Cyber hygiene? That’s not something you hear every day. But you might just be hearing it a bit more this month – October is officially “National Cybersecurity Awareness Month.” The Department of Homeland Security is encouraging computer owners to take a few simple steps to protect themselves and their computers from cyber-disasters.
The DHS says that the theme, “Our Shared Responsibility,” is meant “to reinforce the message that all computer users, not just industry and government, have a responsibility to practice good cyber hygiene, and to protect themselves and their families at home, at work, and at school.”
They go on to give several simple steps that everyone can take to keep themselves safe online. We’ve discussed many of these same “cyber-hygiene” practices, but now is a good time to review them. (For a complete list with resources, visit http://www.staysafeonline .org/top-tips).
Know who you are dealing with online. Never give out personal information over the Internet and make sure that you do a little background research on any companies you wish to do business with. Also, don’t take the bait on unsolicited e-mail offers — they are probably phishing scams.

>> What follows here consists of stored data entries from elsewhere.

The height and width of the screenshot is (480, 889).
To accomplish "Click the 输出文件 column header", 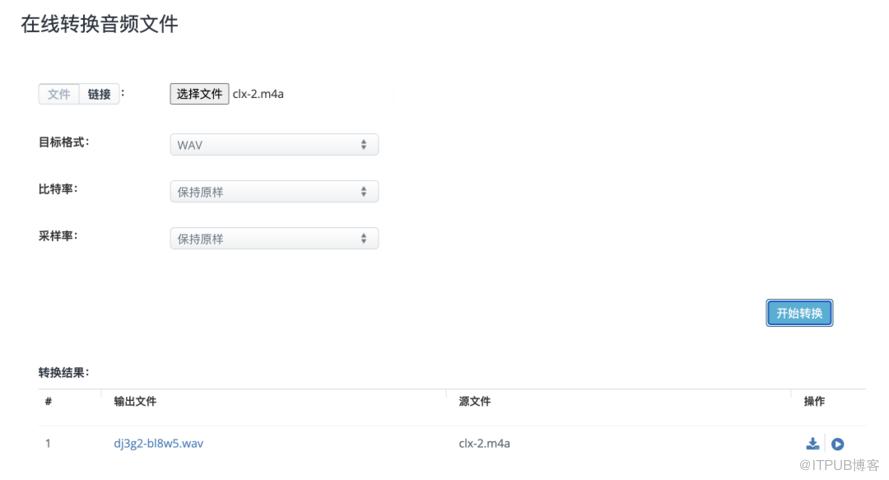I will pyautogui.click(x=134, y=401).
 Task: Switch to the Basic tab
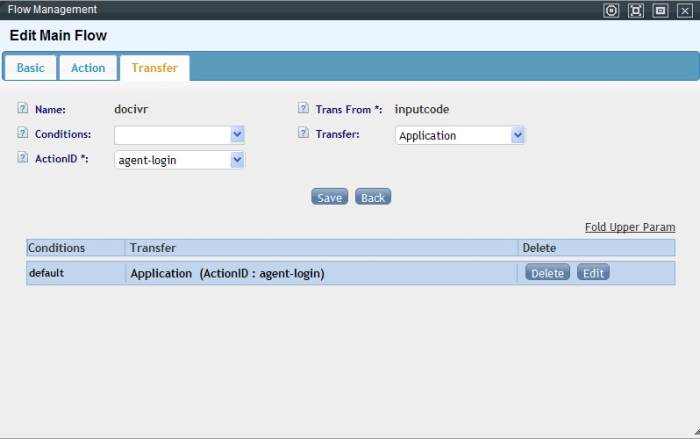tap(31, 68)
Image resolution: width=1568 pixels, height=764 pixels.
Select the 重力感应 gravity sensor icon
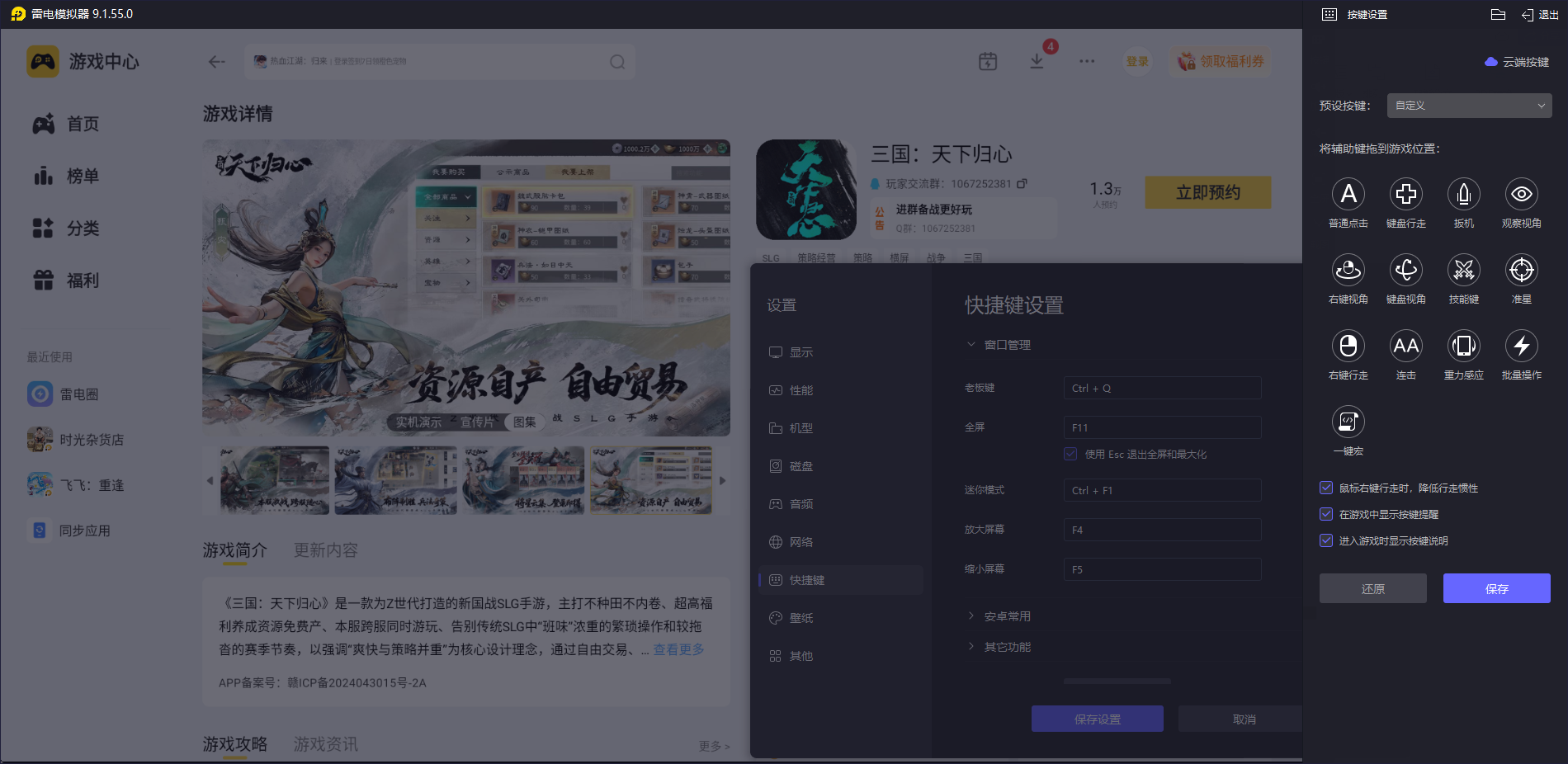pos(1463,347)
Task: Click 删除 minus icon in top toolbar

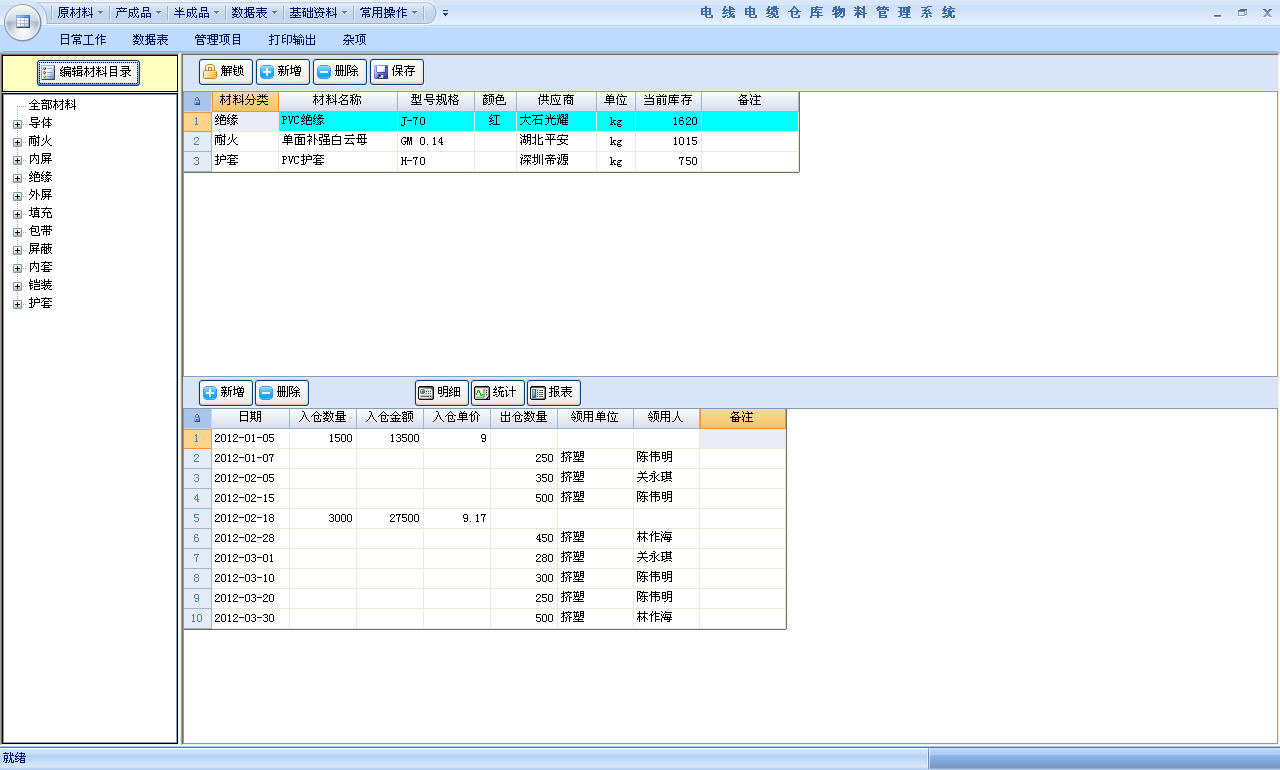Action: coord(324,72)
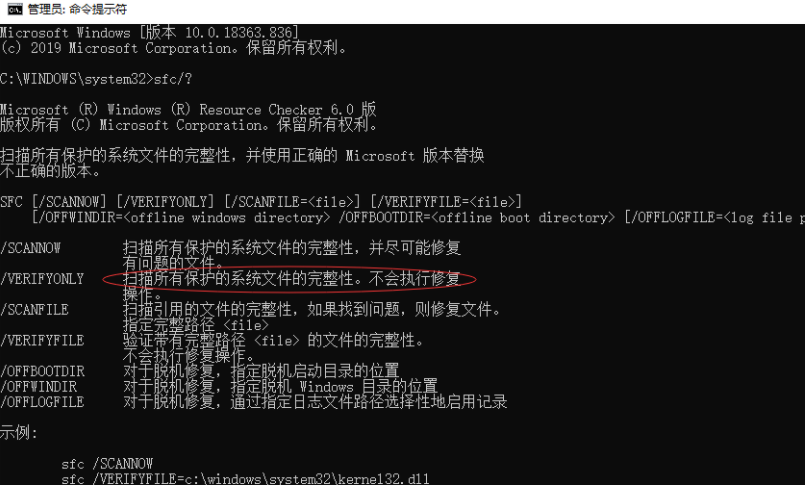Click the /VERIFYFILE option label
808x485 pixels.
(x=42, y=341)
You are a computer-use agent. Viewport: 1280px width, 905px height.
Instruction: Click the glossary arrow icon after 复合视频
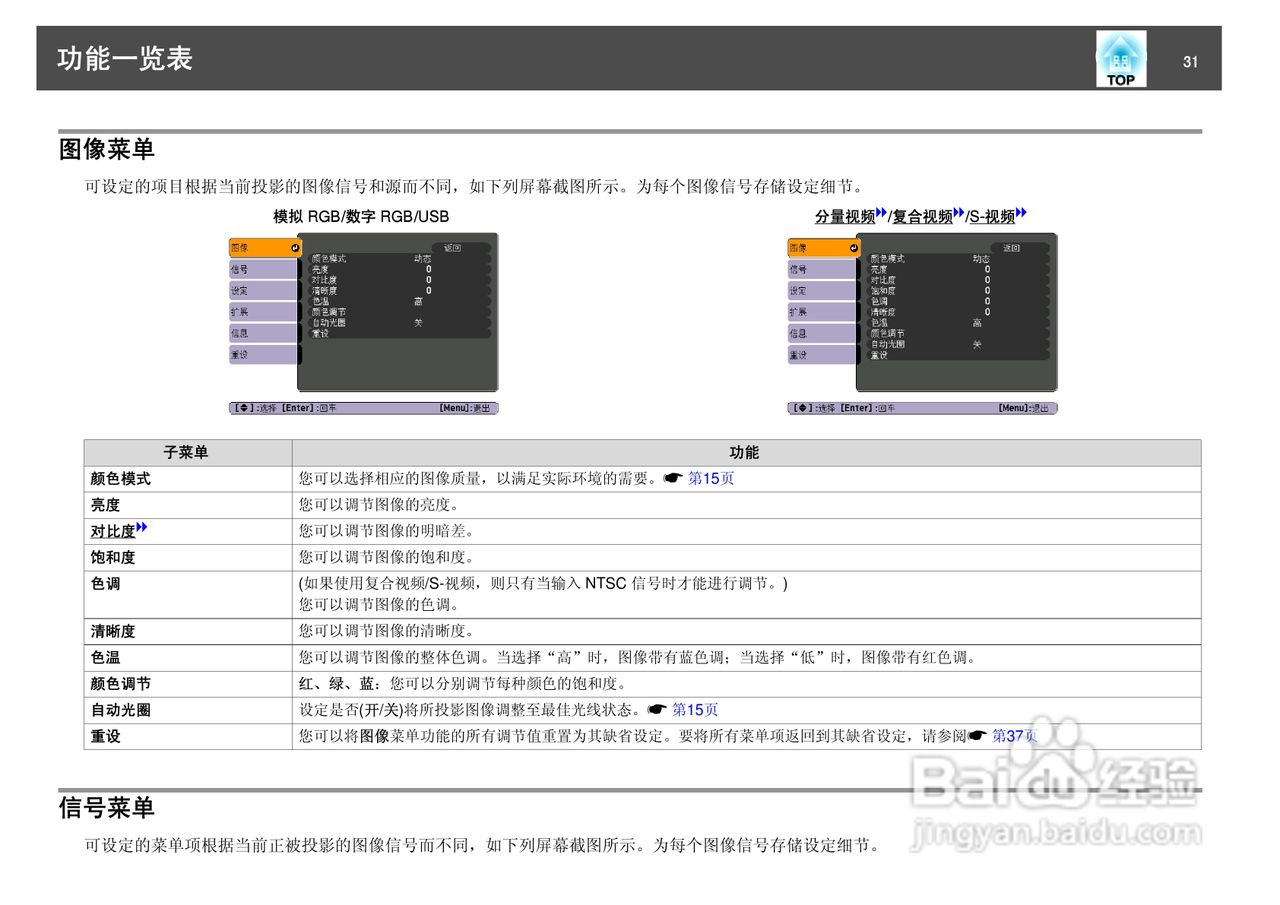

Just like the trout at the bottom of the lake, you are wise to ignore the enticement altogether.
Keep your Web browsers and operating systems up to date. By using the most current versions of your Web browser and operating system you get up-to-date security patches and features. Stay ahead of the bad guys with professional updates.
Back up important files. Make sure you are prepared for the worst, even if you hope for the best. Take the time to back up your files through online services, external drives or other means.
Protect your children online. Make sure your children know and follow specific rules for Internet activity. Put your computer in a public location within your home and don’t be afraid to implement parental controls on your computer.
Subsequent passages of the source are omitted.